## TASK DIRECTIONS
Every line of the listing below is to be duplicated exactly, with the pictures left out.

====================

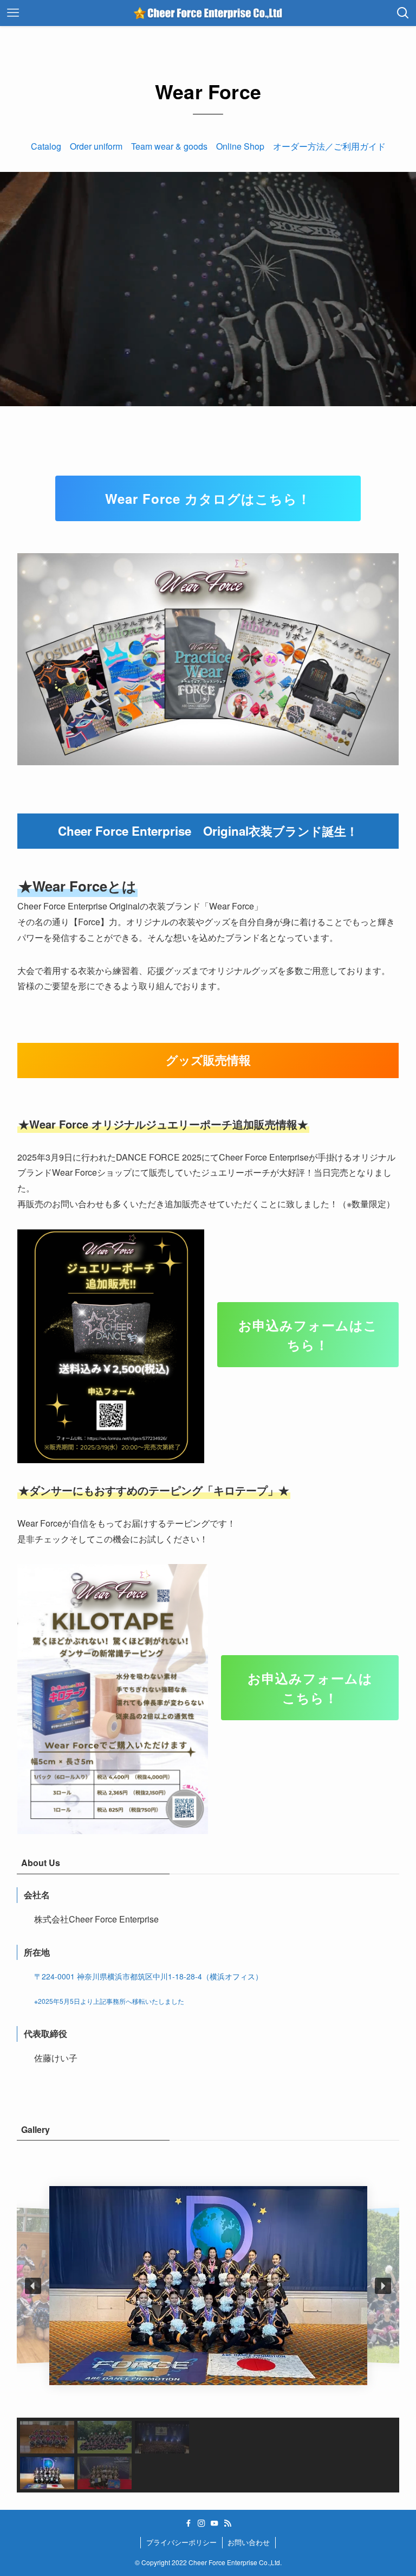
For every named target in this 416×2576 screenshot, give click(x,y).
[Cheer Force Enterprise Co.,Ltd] (207, 13)
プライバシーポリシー (181, 2542)
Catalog (46, 146)
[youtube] (214, 2523)
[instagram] (201, 2523)
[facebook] (188, 2523)
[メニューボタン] (13, 13)
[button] (33, 2286)
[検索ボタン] (403, 13)
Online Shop (240, 146)
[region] (208, 2323)
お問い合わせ (248, 2542)
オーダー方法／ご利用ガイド (329, 146)
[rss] (227, 2523)
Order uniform (96, 146)
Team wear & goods (169, 146)
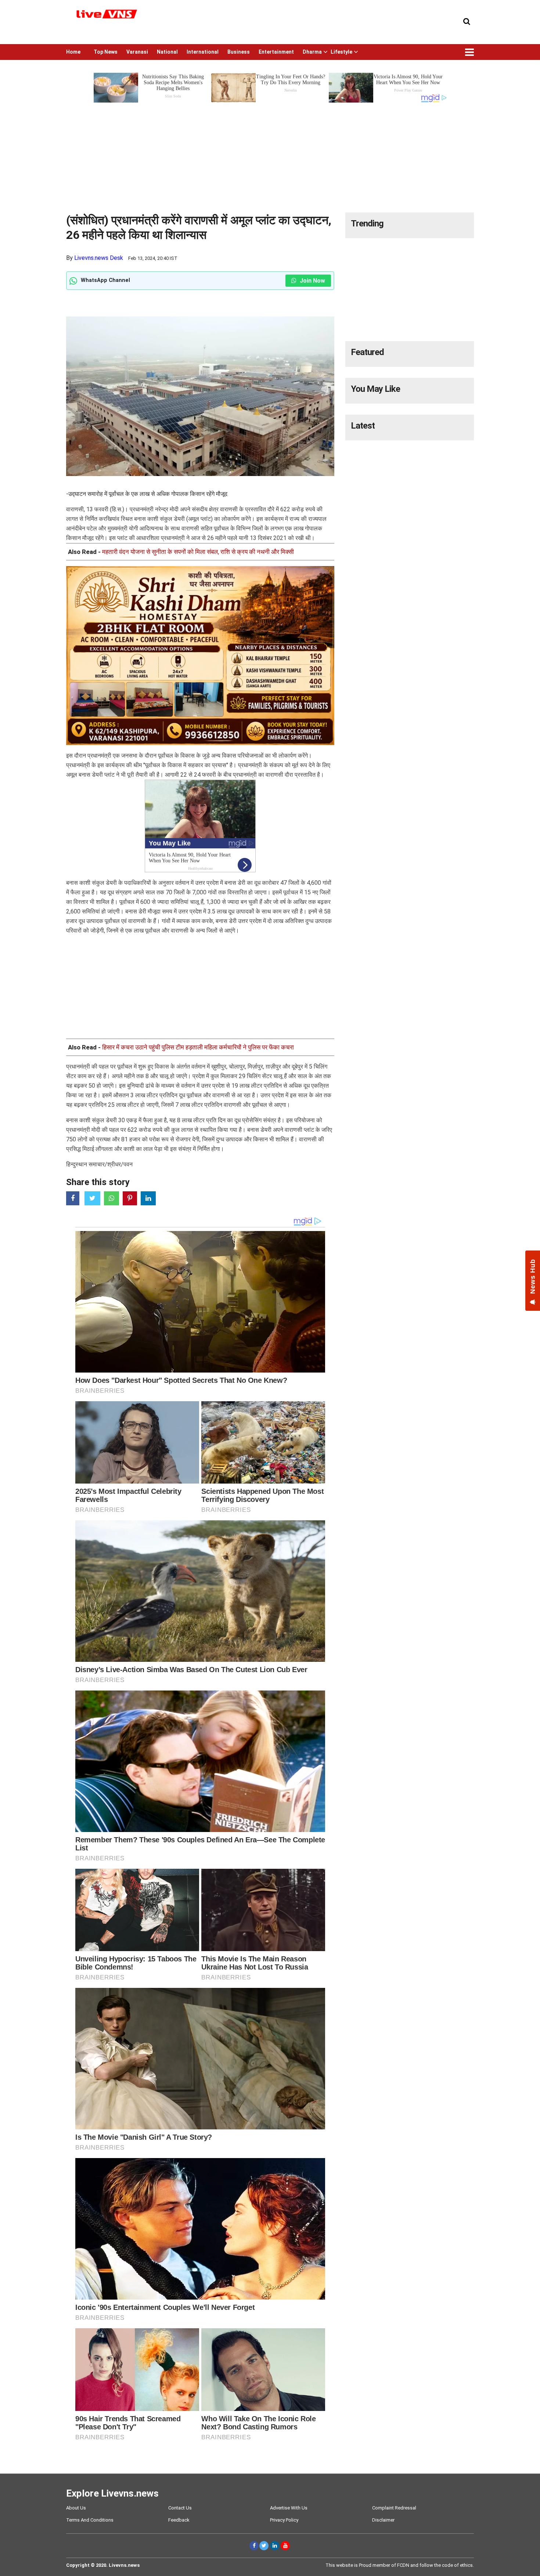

====================

## SOLUTION FOR THIS TASK
For every named target in this 416×2576 screenshot, give click(x,y).
[Cheer Force Enterprise Co.,Ltd] (207, 13)
プライバシーポリシー (181, 2542)
Catalog (46, 146)
[youtube] (214, 2523)
[instagram] (201, 2523)
[facebook] (188, 2523)
[メニューボタン] (13, 13)
[button] (33, 2286)
[検索ボタン] (403, 13)
Online Shop (240, 146)
[region] (208, 2323)
お問い合わせ (248, 2542)
オーダー方法／ご利用ガイド (329, 146)
[rss] (227, 2523)
Order uniform (96, 146)
Team wear & goods (169, 146)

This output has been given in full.